Despite some of the obvious (and not-so-obvious) differences, the logistics of the arrangement were fairly easily to navigate. Working with Le Balene and Michela felt familiar in many ways to my prior agency roles, in that my day-to-day consisted of collaborating with people from different disciplines on multiple ongoing projects. This experience was simultaneously so awesome and painless, I am definitely encouraged to work outside the U.S. again later in my career. I am left feeling incredibly inspired after being exposed to other cultures, cross-pollinating ideas, and learning more about how my industry works in another corner of the world. Although, if there’s a next time, hopefully there’s a larger lead time to inhale more Duolingo.

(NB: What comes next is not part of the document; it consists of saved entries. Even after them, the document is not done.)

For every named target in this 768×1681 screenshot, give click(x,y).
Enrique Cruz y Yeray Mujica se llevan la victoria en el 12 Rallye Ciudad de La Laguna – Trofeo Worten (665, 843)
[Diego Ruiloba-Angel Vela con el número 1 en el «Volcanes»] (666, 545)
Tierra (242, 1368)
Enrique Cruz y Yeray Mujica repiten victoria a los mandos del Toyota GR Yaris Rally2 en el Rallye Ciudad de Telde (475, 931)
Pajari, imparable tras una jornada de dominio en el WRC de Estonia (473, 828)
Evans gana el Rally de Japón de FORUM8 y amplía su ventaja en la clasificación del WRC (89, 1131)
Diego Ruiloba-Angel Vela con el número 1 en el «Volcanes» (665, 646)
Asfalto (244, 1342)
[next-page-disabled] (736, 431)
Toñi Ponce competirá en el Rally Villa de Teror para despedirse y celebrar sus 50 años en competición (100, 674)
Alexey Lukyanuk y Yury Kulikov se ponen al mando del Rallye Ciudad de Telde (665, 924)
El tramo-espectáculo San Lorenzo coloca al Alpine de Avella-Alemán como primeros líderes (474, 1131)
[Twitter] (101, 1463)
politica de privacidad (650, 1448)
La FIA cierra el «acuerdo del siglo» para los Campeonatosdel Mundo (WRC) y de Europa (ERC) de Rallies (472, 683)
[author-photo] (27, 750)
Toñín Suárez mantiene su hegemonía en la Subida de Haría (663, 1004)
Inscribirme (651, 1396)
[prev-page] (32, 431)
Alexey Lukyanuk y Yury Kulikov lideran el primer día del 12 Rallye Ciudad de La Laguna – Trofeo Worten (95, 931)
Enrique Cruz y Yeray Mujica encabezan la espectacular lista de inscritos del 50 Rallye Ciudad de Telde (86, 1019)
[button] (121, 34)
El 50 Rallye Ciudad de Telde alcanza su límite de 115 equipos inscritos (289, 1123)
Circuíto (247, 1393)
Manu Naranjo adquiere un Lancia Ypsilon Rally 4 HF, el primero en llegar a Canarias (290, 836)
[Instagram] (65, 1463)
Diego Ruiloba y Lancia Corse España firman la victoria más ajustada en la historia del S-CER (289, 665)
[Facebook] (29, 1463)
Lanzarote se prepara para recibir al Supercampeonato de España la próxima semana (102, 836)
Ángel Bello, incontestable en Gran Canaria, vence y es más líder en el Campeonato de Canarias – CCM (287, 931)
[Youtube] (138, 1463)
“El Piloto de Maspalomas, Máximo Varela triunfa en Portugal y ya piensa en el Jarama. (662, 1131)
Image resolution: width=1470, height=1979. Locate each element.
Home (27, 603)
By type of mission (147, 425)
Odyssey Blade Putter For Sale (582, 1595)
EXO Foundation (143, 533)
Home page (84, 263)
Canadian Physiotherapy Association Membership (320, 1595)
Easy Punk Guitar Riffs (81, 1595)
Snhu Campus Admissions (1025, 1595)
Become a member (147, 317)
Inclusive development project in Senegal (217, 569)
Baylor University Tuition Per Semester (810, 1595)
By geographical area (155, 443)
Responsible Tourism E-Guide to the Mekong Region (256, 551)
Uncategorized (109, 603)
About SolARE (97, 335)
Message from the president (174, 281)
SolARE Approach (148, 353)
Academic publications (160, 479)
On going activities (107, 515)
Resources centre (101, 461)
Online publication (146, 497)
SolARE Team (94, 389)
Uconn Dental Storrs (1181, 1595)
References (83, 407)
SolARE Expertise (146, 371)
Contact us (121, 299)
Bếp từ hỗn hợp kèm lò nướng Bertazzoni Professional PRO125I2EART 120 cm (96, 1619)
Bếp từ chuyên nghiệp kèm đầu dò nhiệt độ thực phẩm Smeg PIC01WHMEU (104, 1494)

In the U.S., it has perhaps never been so apparent that there is a cultural divide between those who live in the rural interior and those who live on the coasts and in large cities. Ad campaigns that are brilliant and shiny inside the cheekily named conference room may sometimes fail to cross this divide and thus fall flat. “The Voghera Housewife” offers a lesson here; for all the research you do, or tabs you open, getting as close as you can get to your target demographic is always going to be most beneficial to putting out well-received messaging.

Joe Cole is a social strategist at Laundry Service.